By using the Fourier transform prove that if $u \in C_0^2(\mathbb{R}^2)$ [twice differentiable and vanishes at $\infty$] then
\begin{equation} \int_{\mathbb{R}^2} \det H(u) \,dx\,dy = 0 \end{equation} where $H$ is the Hessian.

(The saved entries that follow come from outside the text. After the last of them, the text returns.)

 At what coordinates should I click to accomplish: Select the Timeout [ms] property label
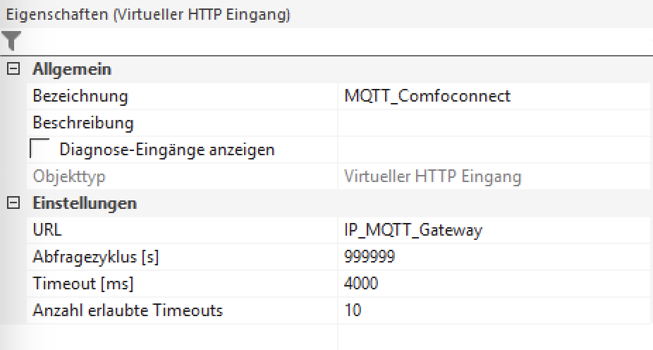coord(83,284)
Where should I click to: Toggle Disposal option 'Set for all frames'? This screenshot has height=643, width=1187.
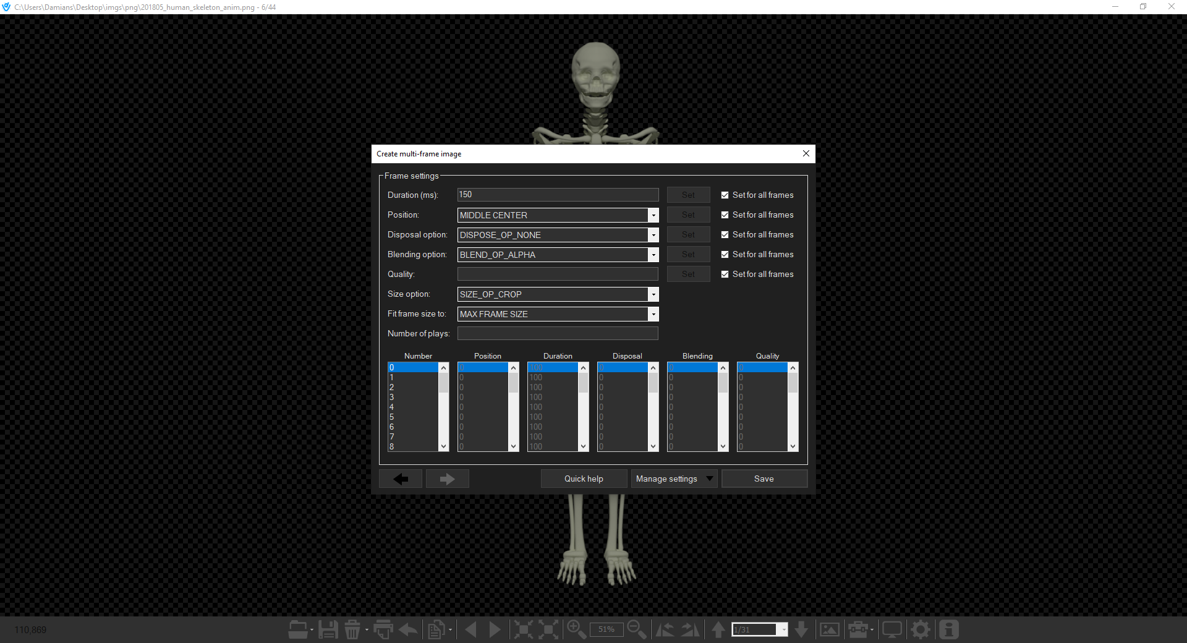(x=725, y=235)
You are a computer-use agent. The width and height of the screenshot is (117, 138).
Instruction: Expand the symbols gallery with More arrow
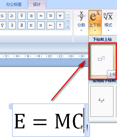click(x=68, y=27)
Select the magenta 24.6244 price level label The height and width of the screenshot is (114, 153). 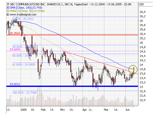15,50
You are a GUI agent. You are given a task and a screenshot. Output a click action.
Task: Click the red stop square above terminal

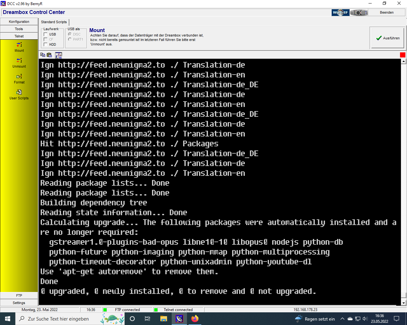point(403,55)
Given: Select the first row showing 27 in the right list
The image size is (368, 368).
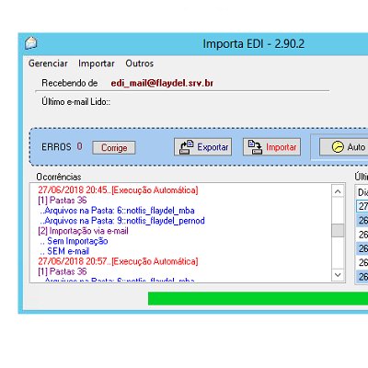Looking at the screenshot, I should [362, 206].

Attempt: We have $H(u) = u_{xx}u_{yy} - u_{xy}^2$ then
\begin{equation} \int_{\mathbb{R}^2} \det H(u) \,dx\,dy = \int_{\mathbb{R}^2} u_{xx}u_{yy} - u_{xy}^2 \end{equation} Then by Plancherel's theorem we have
\begin{equation} \int_{\mathbb{R}^2} u_{xy}^2 = \int_{\mathbb{R}^2} |\widehat{u_{xy}}|^2 \,d\xi = \int_{\mathbb{R}^2} \xi_1^2\xi_2^2|\hat{u}|^2 = \int_{\mathbb{R}^2} \xi_1^2\hat{u}\xi_2^2\overline{\hat{u}} = \int_{\mathbb{R}^2} \widehat{u_{xx}}\overline{\widehat{u_{yy}}} \end{equation} However I am unsure of how to use this identity to show that \begin{equation} \int_{\mathbb{R}^2} \widehat{u_{xx}}\widehat{u_{yy}} \,d\xi = \int_{\mathbb{R}^2} u_{xx}u_{yy} \,dx\,dy \end{equation}
Any help would be greatly appreciated. The book also claims it holds for arbitrary dimensions in the sense that if $u \in C_0^2(\mathbb{R}^d)$ then \begin{equation} \int_{\mathbb{R}^d} \det\text{H}(u) = 0 \end{equation}